Maggie O’Farrell is an exceptional storyteller in my opinion and had me utterly gripped by her beautiful writing throughout The Marriage Portrait. It may be partly about the marriage portrait of Lucrezia which Alfonso commissions, but it’s equally a portrait of their marriage. This is a stunning piece of historical fiction and easily earns a place in my top reads of this year.
Do take time to read the fascinating author’s note at the end where Maggie O’Farrell talks about the facts she used in the novel and explains the variations from what is known about the real Lucrezia.
My grateful thanks to the publishers Tinder Press for approving my request to read The Marriage Portrait through Netgalley.
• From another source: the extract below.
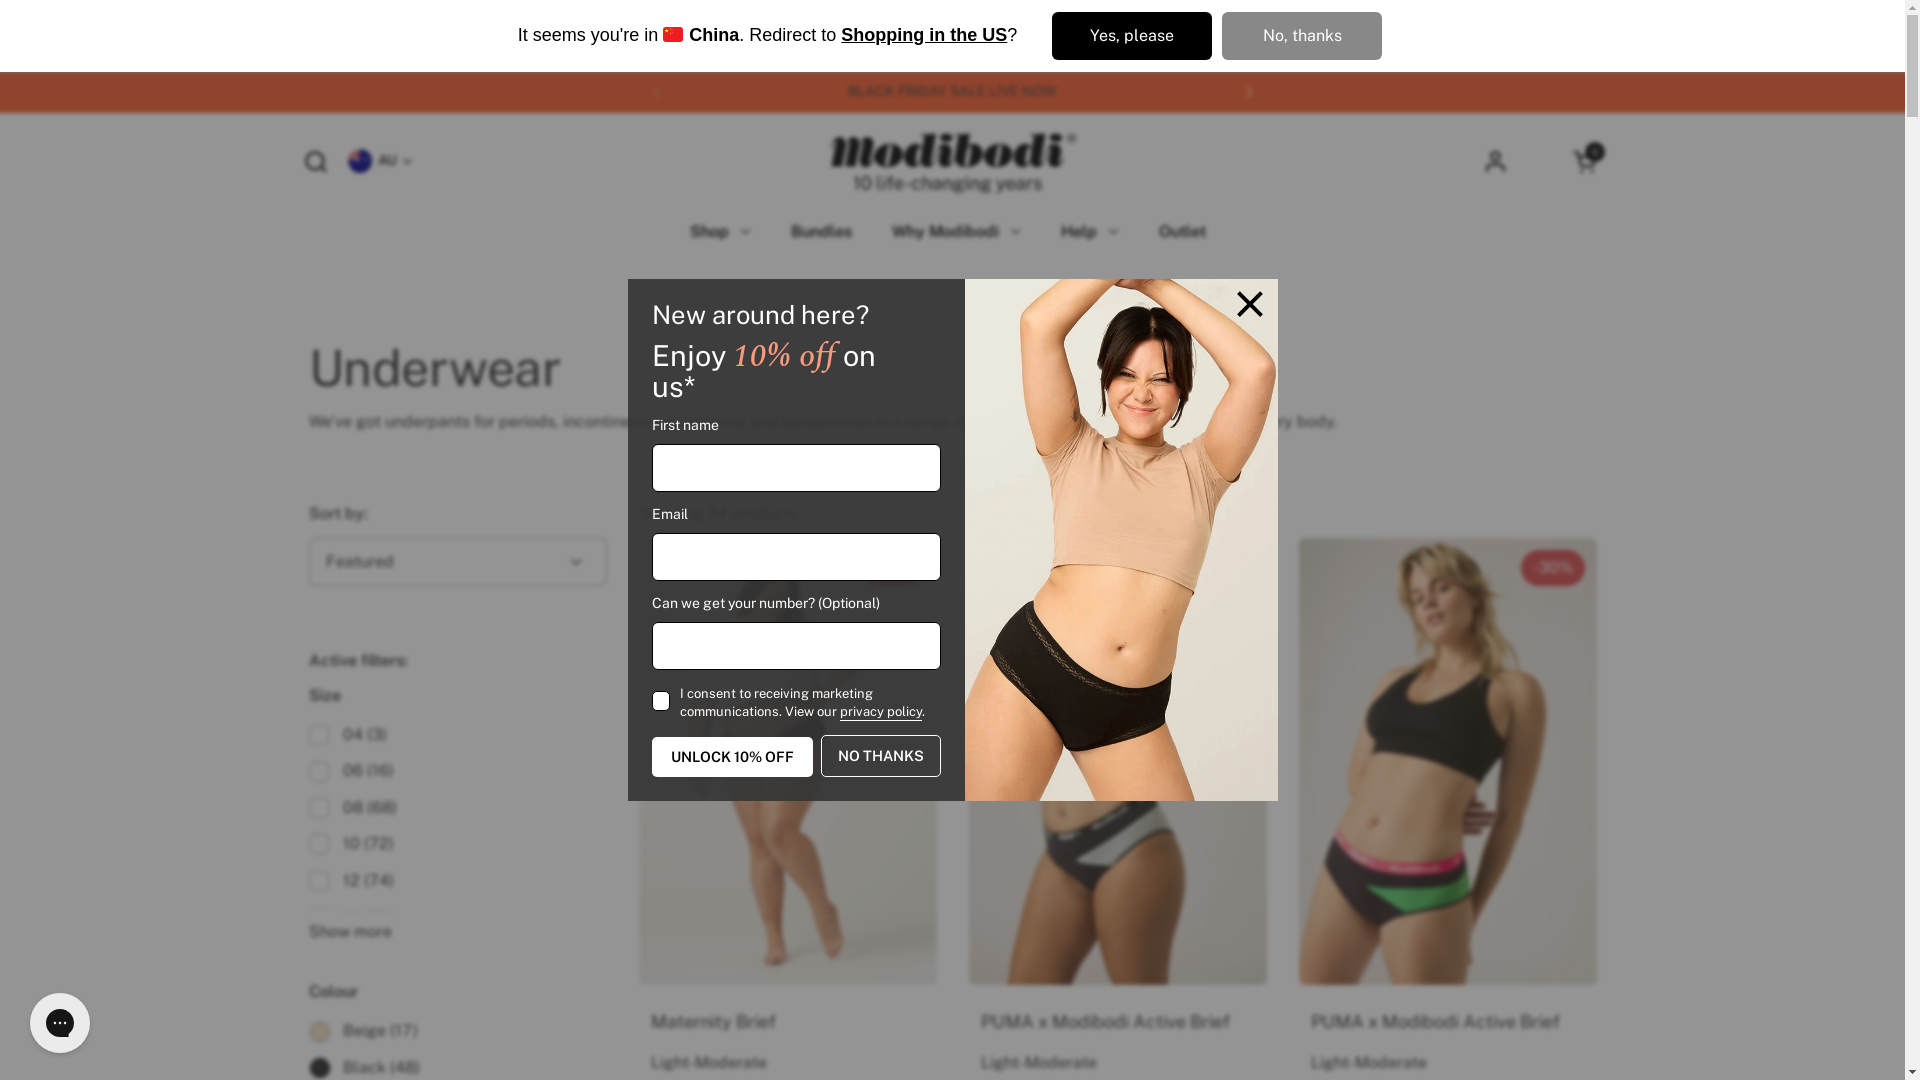  I want to click on Gorgias live chat messenger, so click(60, 1023).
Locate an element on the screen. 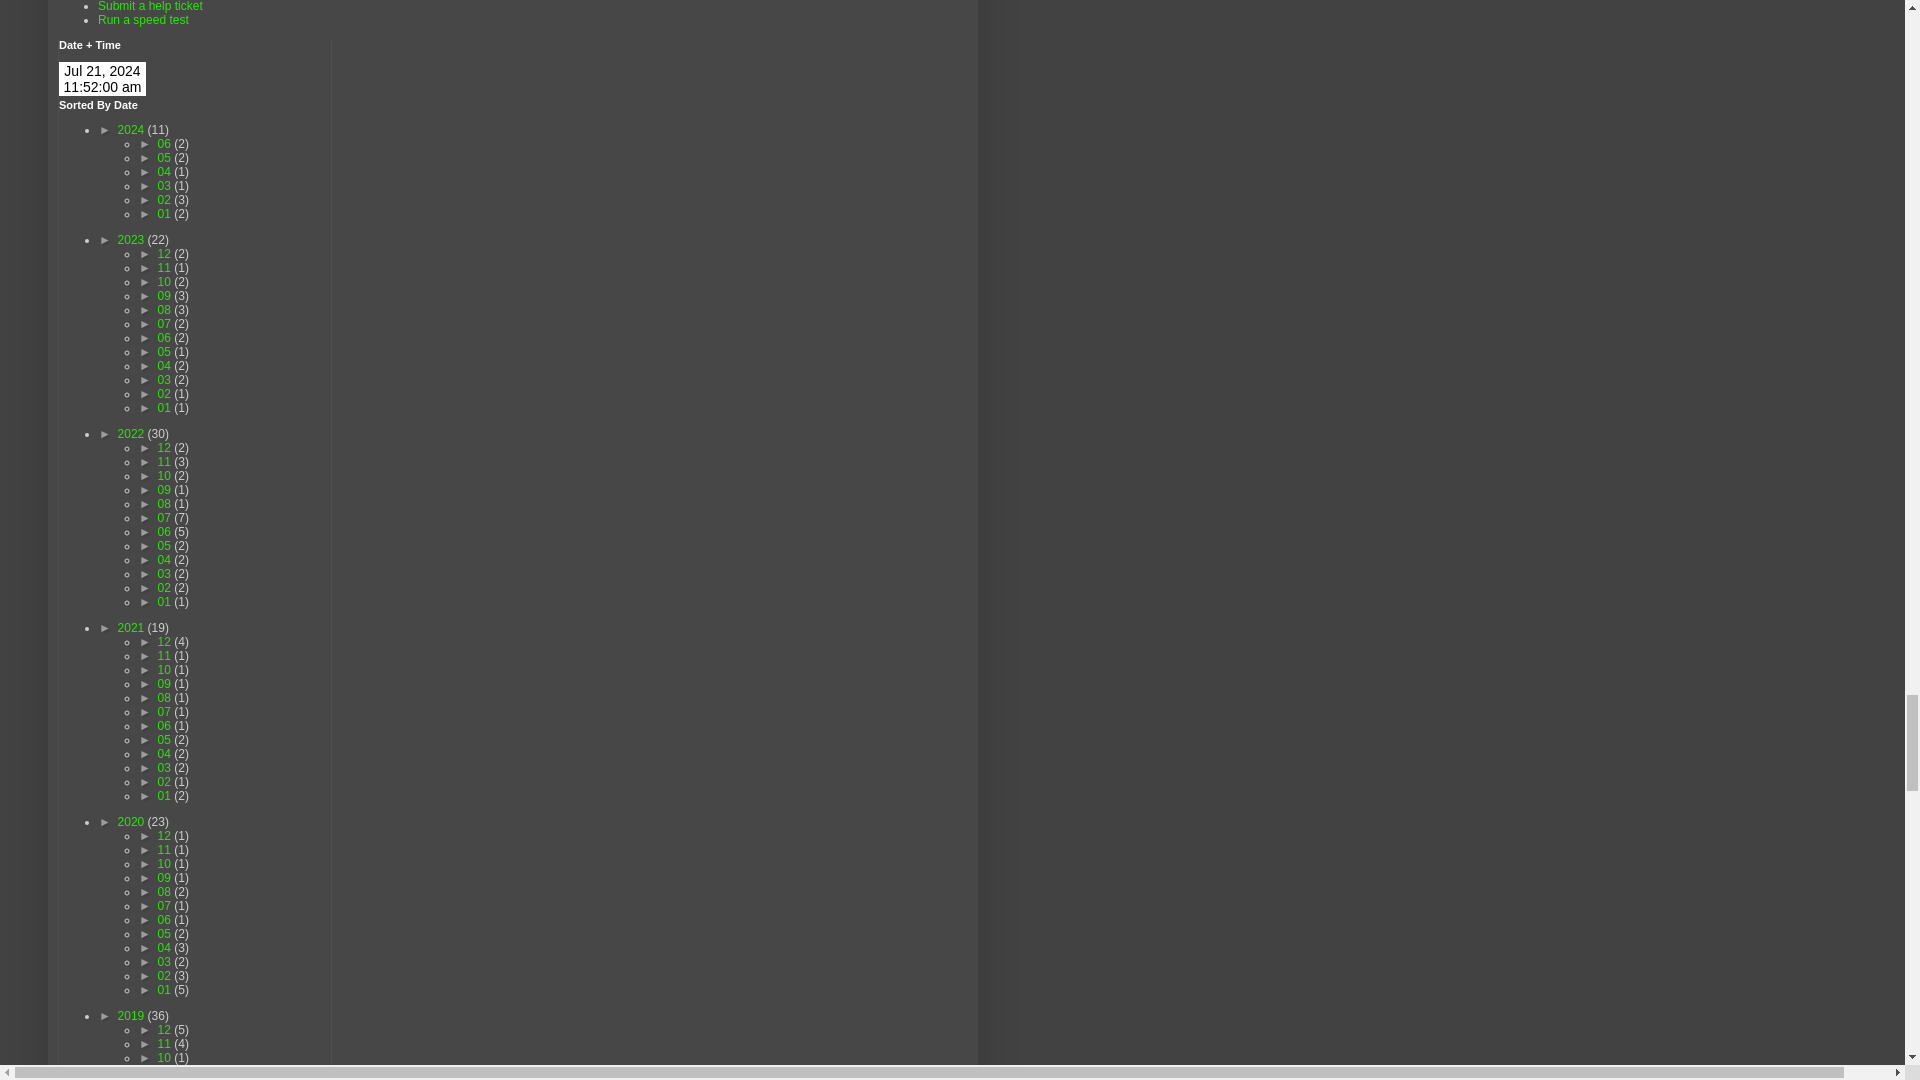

It will be published in ebook, audiobook and hardback on 30th August.
About the Author
Maggie O’Farrell, FRSOL, is the author of HAMNET, Winner of the Women’s Prize for Fiction 2020, and the memoir I AM, I AM, I AM, both Sunday Times no. 1 bestsellers. Her novels include AFTER YOU’D GONE, MY LOVER’S LOVER, THE DISTANCE BETWEEN US, which won a Somerset Maugham Award, THE VANISHING ACT OF ESME LENNOX, THE HAND THAT FIRST HELD MINE, which won the 2010 Costa Novel Award, INSTRUCTIONS FOR A HEATWAVE and THIS MUST BE THE PLACE. She is also the author of WHERE SNOW ANGELS GO, a novel for children. She lives in Edinburgh.